評価:★★☆☆[2/4](6人プレイの評価です)

プレイ人数:2~6人

プレイ時間:15分


ブラフと殺しのゲーム。

簡単なゲームの流れ

  • ①各自2枚の手札でスタート。
  • ②カードには職業が描かれている。(領主、大使、暗殺者、女伯など)
  • ③自分の手番でカードの能力を発動するか、金貨を1枚獲得するかのアクションを行う。
  • ④金貨を7枚集めると任意の誰かのカードを一枚ゲームから除外できる。
  • ⑤自分のカードが2枚ともゲームから除外されると負け。最後まで残った人が勝利。

Coup_02


ゲームの総評


このゲームが素晴らしいのは、勝利条件が「対戦相手を全員殺す」という点にあるところだ。ゲームが始まってしばらくは、金貨を7枚集めることが目下の目標になる。しかし、その金貨を7枚集めた結果、得られる報酬はつまるところ「誰かを任意に殺せる権利」なのだ。


よく言われることだが、(ドイツ?)ボードゲームの特徴の一つに「相手プレイヤーを直接攻撃しない」というものがある。間接的な影響を与え合いつつ、それでいて競争をちゃんと成立させる。こうしたゲームシステムには感心することも多く、時にはそこに美学さえ感じる。「直接攻撃しない仕組み」をボードゲームの大きな魅力の1つだと感じている人も多いかもしれない。しかし、だからこそ、このゲームは相手を直接殺すことを目指したのだろうと思う。


クーは、全体のプレイ時間が短く、脱落させられたとしてもそれほど手持ち無沙汰にはならない。また、たとえ殺されたとしても、なんとなく笑えて終われる雰囲気がある。評判どおり、コンセプトや仕組みがトータルでとても上手く噛み合ったゲームだと感じた。

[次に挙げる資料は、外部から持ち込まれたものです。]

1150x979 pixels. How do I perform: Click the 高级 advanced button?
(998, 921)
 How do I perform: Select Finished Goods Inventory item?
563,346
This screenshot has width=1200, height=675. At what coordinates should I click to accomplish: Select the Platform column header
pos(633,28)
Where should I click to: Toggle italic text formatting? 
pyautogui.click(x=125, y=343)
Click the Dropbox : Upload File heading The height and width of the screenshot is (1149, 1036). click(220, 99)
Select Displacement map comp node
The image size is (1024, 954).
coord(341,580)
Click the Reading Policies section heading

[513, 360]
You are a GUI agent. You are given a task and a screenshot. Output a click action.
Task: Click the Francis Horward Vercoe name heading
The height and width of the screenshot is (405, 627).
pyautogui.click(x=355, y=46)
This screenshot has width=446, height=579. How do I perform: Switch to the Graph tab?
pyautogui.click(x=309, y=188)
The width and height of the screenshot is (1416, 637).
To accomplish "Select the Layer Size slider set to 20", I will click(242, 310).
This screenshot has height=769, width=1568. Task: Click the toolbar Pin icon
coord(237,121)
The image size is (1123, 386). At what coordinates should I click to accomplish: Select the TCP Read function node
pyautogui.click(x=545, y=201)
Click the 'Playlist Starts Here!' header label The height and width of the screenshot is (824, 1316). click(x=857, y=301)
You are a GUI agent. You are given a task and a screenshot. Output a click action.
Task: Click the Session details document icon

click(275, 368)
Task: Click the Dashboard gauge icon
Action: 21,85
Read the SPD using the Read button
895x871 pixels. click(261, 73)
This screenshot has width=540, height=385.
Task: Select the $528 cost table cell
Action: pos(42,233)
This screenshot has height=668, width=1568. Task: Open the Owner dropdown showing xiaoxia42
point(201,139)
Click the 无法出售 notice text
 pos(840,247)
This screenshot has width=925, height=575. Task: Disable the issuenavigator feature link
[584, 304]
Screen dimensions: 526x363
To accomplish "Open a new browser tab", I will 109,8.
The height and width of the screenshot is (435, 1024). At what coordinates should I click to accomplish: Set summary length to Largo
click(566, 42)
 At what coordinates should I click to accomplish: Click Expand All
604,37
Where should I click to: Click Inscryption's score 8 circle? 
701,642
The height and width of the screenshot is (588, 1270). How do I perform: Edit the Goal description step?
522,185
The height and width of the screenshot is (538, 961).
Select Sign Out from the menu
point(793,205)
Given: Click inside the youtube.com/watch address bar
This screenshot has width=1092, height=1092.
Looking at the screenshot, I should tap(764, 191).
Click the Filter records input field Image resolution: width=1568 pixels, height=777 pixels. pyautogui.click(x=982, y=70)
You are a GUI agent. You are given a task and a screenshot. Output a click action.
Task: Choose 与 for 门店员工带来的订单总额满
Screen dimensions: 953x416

しかし、このクーというゲーム。初回プレイではピンとこない人も多いだろう。各カードの能力を理解し、ブラフを仕掛けるための準備を行ない、嘘を見破るための勇気を持つ。毎手番ごとに思いのほか強い緊張にさらされる印象がある。クーには、嘘をつかせるまでの助走距離がほとんどない。


ゲームに慣れている人であれば、なんとなくこのゲームが目指す先の景色がすぐに理解できるかもしれない。しかしブラフゲームに慣れない人にとっては、この「嘘が悪ではない世界」にいきなり放り込まれる感覚に少し戸惑うだろう。他のブラフゲームと同様に、「上手い嘘」が必要なのではなく、「適切な嘘」が必要とされている。ここを掴みきれないと、ゲームを楽しむスタートラインにさえ、なかなか立てない。


ライトなくせにマニア向け。クーというのは嘘をパズルのように用いる、なかなかハードなゲームだ。


評価★★☆☆とした理由……プレイすると「こういうゲームを自分も作ってみたいな」と思わせる魅力がある。ただ、個人的には少し頭デッカチなようにも感じる。